Although neutrinos are exceedingly common, their near-massless configuration means that their presence is rather ephemeral. Despite billions of them radiating every second towards Earth from sources like our Sun, most of them zip through our bodies and this very planet without ever interacting with either. This property is also what makes studying these particles that are so fundamental to our understanding so complicated. Fortunately recently published results by researchers behind the SNO+ neutrino detector project shows that we may see a significant bump in our neutrino detection sensitivity.

The Sudbury Neutrino Detector (Courtesy of SNO)
The Sudbury Neutrino Detector (Courtesy of SNO)

In their paper (preprint) in APS Physical Review Letters, the researchers describe how during the initial run of the new SNO+ neutrino detector they were able to detect anti-neutrinos originating from nuclear fission reactors over 240 kilometers away, including Canadian CANDU and US LWR types. This demonstrated the low detection threshold of the  SNO+ detector even in its still incomplete state between 2017 and 2019. Filled with just heavy water and during the second run with the addition of nitrogen to keep out radioactive radon gas from the surrounding rock of the deep mine shaft, SNO+ as a Cherenkov detector accomplished a threshold of 1.4 MeV at its core, more than sufficient to detect the 2.2 MeV gamma radiation from the inverse beta decays (IBD) that the detector is set up for.

The SNO+ detector is the evolution of the original Sudbury Neutrino Observatory (SNO), located 2.1 km below the surface in the Creighton Mine. SNO ran from 1999 to 2006, and was part of the effort to solve the solar neutrino problem, which ultimately revealed the shifting nature of neutrinos via neutrino oscillation.
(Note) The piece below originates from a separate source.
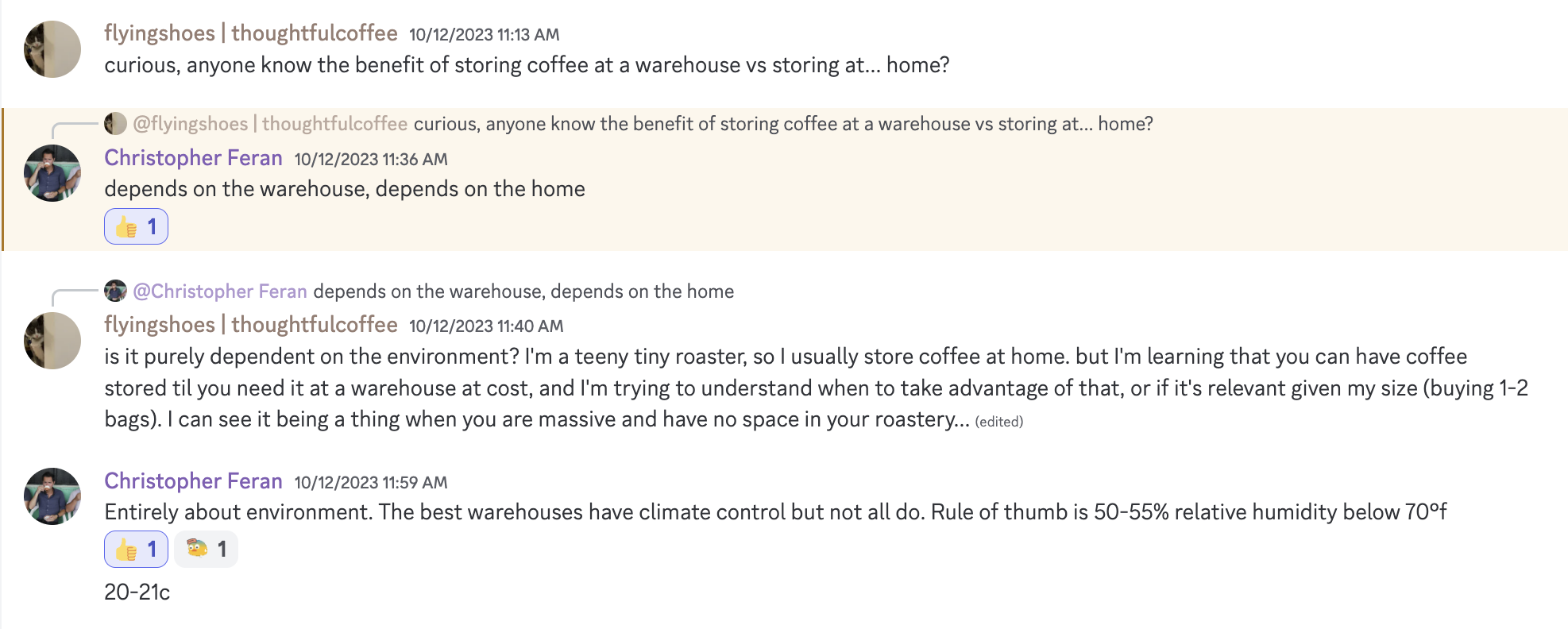Image resolution: width=1568 pixels, height=629 pixels.
Task: Toggle the highlighted 👍 1 reaction under the warehouse reply
Action: coord(136,226)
Once fully filled with 780 tons of linear alkylbenzene as a scintillator, SNO+ will investigate a number of topics, including neutrinoless double beta decay (Majorana fermion), specifically the confounding question regarding whether neutrinos are its own antiparticle or not

The focus of SNO+ on nearby nuclear fission reactors is due to the constant beta decay that occurs in their nuclear fuel, which not only produces a lot of electron anti-neutrinos. This production happens in a very predictable manner due to the careful composition of nuclear fuel. As the researchers noted in their paper, SNO+ is accurate enough to detect when a specific reactor is due for refueling, on account of its change in anti-neutrino emissions. This is a property that does not however affect Canadian CANDU PHWRs, as these are constantly refueled, making their neutrino production highly constant.

Each experiment by SNO+ produces immense amounts of data (hundreds of terabytes per year) that takes a while to process, but if these early results are anything to judge by, then SNO+ may progress neutrino research as much as SNO and kin have previously.